# GOAL OF THE EXERCISE
Find the line with "Click the UN-Check button" in the data below. Repeat it and every line after it up to the end, exactly, but drop the pictures.

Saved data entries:
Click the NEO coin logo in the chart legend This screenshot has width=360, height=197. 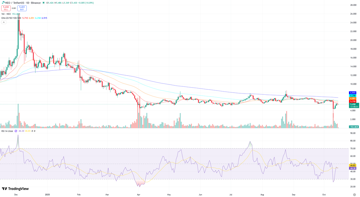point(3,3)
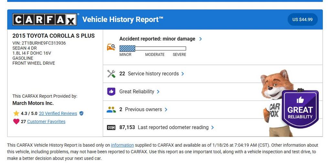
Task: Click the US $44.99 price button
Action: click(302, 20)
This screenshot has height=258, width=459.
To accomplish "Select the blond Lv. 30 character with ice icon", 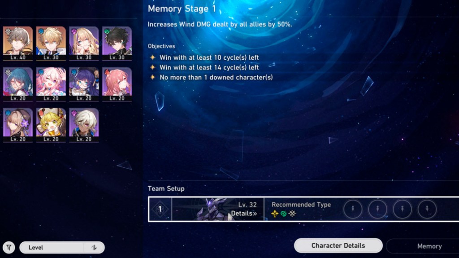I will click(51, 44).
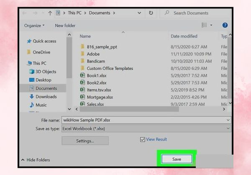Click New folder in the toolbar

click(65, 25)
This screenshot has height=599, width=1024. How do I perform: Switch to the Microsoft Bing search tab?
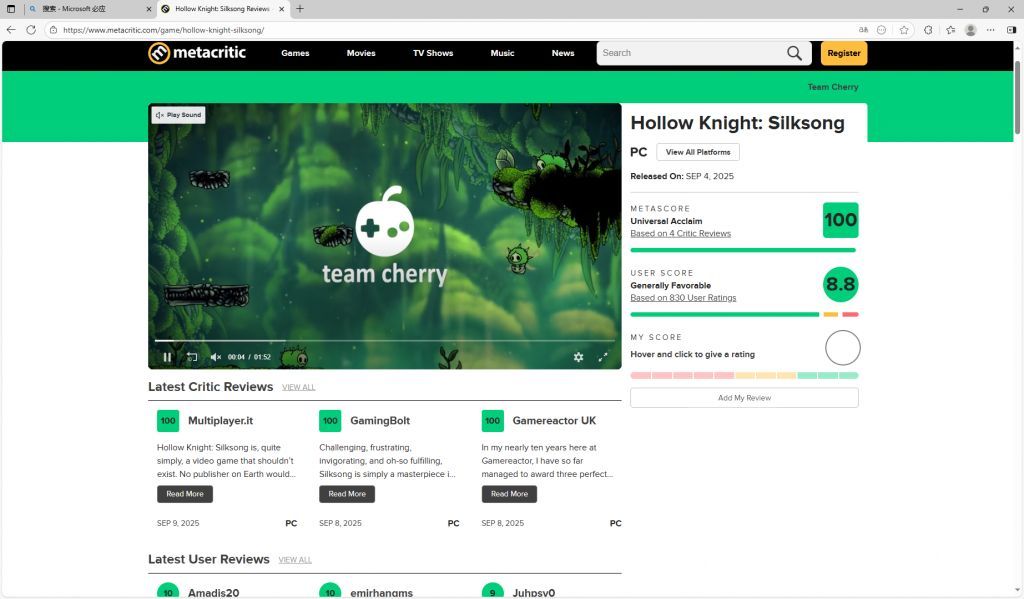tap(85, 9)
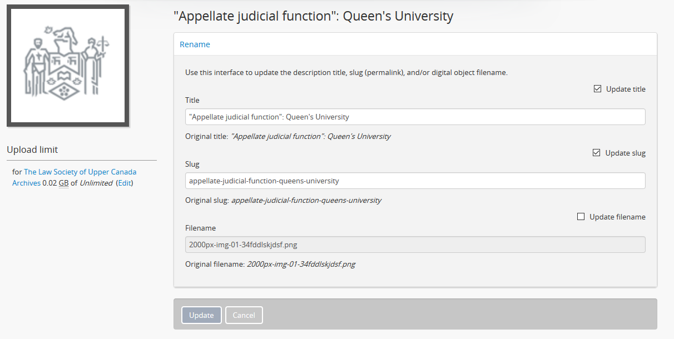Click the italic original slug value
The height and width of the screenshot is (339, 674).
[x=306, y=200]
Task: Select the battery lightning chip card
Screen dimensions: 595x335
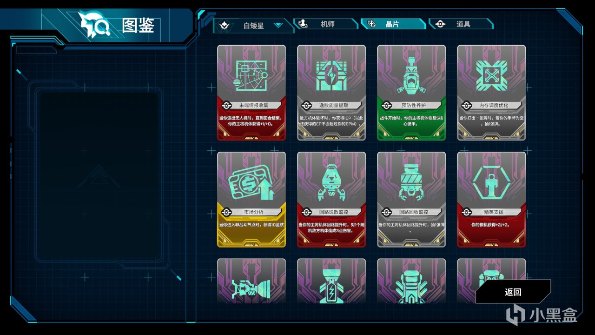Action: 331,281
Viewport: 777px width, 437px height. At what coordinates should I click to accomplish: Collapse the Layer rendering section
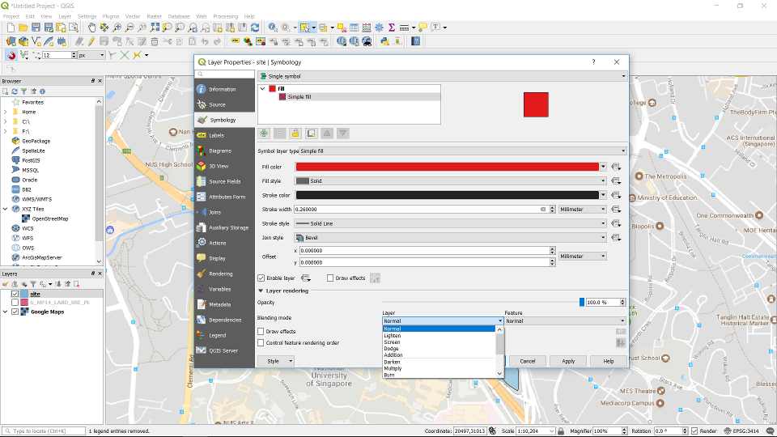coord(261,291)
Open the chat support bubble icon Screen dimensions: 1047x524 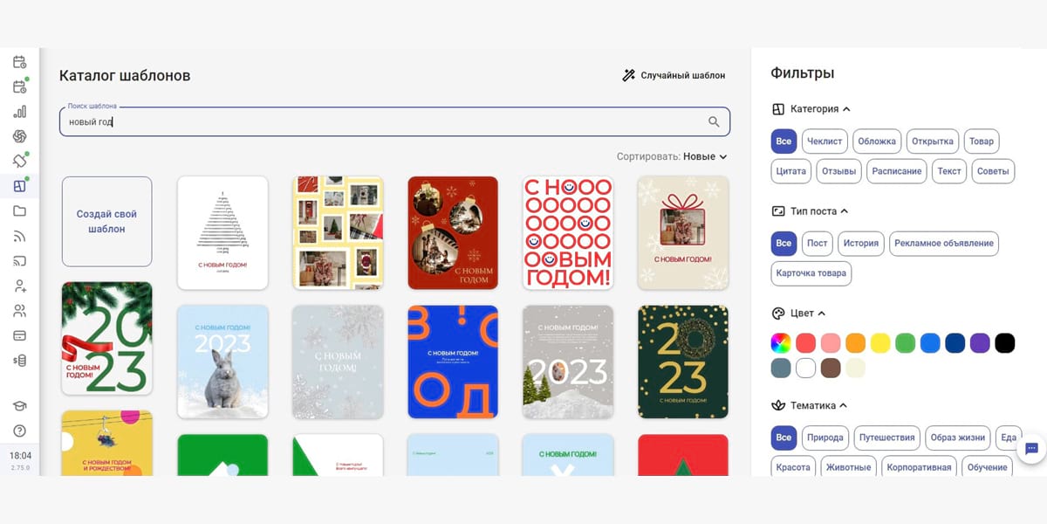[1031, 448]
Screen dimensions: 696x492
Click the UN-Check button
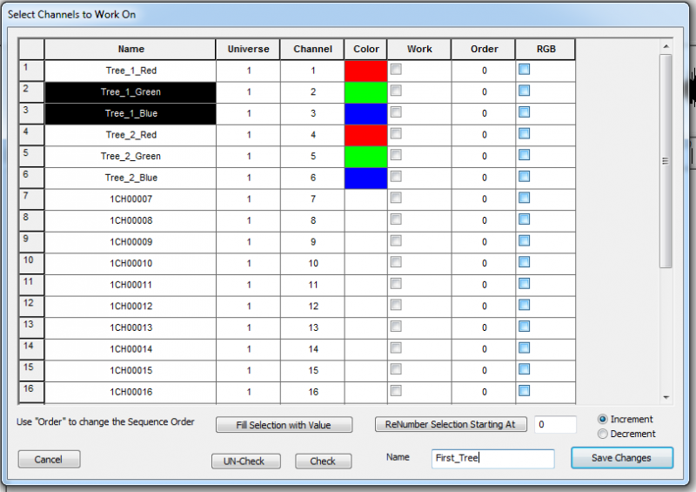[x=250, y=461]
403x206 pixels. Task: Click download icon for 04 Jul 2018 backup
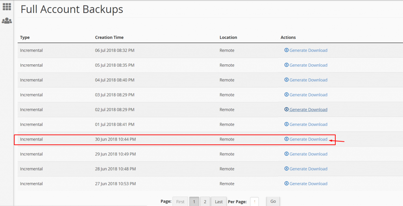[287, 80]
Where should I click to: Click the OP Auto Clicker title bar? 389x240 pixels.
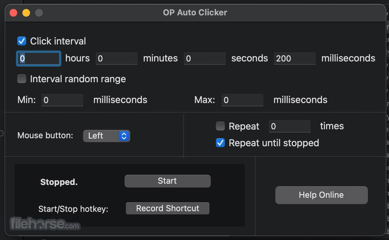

# TASK OUTPUT
Click the UN-Check button
[x=250, y=461]
403x206 pixels. Task: Click download icon for 04 Jul 2018 backup
[287, 80]
Where should I click to: Click the OP Auto Clicker title bar? 389x240 pixels.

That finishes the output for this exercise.